▶ [Task goal]
Starting from the first line below, repeat the data exactly through to the last.

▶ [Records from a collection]
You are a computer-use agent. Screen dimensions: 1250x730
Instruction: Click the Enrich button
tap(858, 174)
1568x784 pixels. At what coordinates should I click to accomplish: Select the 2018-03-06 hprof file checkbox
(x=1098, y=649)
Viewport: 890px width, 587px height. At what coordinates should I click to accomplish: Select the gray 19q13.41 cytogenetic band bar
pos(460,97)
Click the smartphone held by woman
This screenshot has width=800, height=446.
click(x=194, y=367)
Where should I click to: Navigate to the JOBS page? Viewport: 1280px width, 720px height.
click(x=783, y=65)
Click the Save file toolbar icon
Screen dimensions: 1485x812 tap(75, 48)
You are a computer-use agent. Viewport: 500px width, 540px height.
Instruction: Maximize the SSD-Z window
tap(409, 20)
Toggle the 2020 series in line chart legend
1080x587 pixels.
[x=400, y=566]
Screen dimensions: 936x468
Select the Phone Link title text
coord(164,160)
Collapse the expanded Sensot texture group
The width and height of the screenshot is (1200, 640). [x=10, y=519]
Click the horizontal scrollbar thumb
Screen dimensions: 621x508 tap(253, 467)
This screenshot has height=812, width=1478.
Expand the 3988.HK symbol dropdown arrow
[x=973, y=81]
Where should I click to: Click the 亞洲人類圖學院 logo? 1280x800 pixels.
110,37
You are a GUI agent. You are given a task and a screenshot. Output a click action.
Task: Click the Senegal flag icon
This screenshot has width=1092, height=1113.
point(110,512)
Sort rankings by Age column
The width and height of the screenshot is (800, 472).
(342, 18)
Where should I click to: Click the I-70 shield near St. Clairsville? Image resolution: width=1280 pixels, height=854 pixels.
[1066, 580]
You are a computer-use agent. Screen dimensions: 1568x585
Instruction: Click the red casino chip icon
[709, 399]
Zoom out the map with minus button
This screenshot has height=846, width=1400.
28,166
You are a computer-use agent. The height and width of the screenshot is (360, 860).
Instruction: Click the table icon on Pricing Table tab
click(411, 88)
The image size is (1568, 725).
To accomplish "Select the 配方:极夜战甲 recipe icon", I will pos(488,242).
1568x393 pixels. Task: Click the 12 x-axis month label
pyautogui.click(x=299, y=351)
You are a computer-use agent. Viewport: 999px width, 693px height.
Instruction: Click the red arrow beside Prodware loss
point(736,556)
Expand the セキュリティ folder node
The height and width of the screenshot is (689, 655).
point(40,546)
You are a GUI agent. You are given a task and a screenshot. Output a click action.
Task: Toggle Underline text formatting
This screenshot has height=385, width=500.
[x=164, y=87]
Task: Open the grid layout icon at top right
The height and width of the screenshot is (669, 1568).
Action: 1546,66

▶ [Result of the exercise]
You are a computer-use agent. Screen dimensions: 1250x730
Instruction: Click the Enrich button
tap(858, 174)
1568x784 pixels. At what coordinates should I click to accomplish: Select the 2018-03-06 hprof file checkbox
(x=1098, y=649)
Viewport: 890px width, 587px height. At what coordinates should I click to accomplish: Select the gray 19q13.41 cytogenetic band bar
pos(460,97)
Click the smartphone held by woman
This screenshot has width=800, height=446.
click(x=194, y=367)
Where should I click to: Navigate to the JOBS page? Viewport: 1280px width, 720px height.
click(x=783, y=65)
Click the Save file toolbar icon
Screen dimensions: 1485x812 tap(75, 48)
You are a computer-use agent. Viewport: 500px width, 540px height.
Instruction: Maximize the SSD-Z window
tap(409, 20)
Toggle the 2020 series in line chart legend
1080x587 pixels.
[x=400, y=566]
Screen dimensions: 936x468
Select the Phone Link title text
coord(164,160)
Collapse the expanded Sensot texture group
The width and height of the screenshot is (1200, 640). [x=10, y=519]
Click the horizontal scrollbar thumb
Screen dimensions: 621x508 tap(253, 467)
This screenshot has height=812, width=1478.
Expand the 3988.HK symbol dropdown arrow
[x=973, y=81]
Where should I click to: Click the 亞洲人類圖學院 logo? 1280x800 pixels.
110,37
You are a GUI agent. You are given a task and a screenshot. Output a click action.
Task: Click the Senegal flag icon
This screenshot has width=1092, height=1113.
point(110,512)
Sort rankings by Age column
The width and height of the screenshot is (800, 472).
(342, 18)
Where should I click to: Click the I-70 shield near St. Clairsville? Image resolution: width=1280 pixels, height=854 pixels.
[1066, 580]
You are a computer-use agent. Screen dimensions: 1568x585
Instruction: Click the red casino chip icon
[709, 399]
Zoom out the map with minus button
This screenshot has height=846, width=1400.
28,166
You are a computer-use agent. The height and width of the screenshot is (360, 860).
Instruction: Click the table icon on Pricing Table tab
click(411, 88)
The image size is (1568, 725).
To accomplish "Select the 配方:极夜战甲 recipe icon", I will pos(488,242).
1568x393 pixels. Task: Click the 12 x-axis month label
pyautogui.click(x=299, y=351)
You are a computer-use agent. Viewport: 999px width, 693px height.
Instruction: Click the red arrow beside Prodware loss
point(736,556)
Expand the セキュリティ folder node
The height and width of the screenshot is (689, 655).
point(40,546)
You are a GUI agent. You are given a task and a screenshot. Output a click action.
Task: Toggle Underline text formatting
This screenshot has height=385, width=500.
[x=164, y=87]
Task: Open the grid layout icon at top right
The height and width of the screenshot is (669, 1568).
Action: 1546,66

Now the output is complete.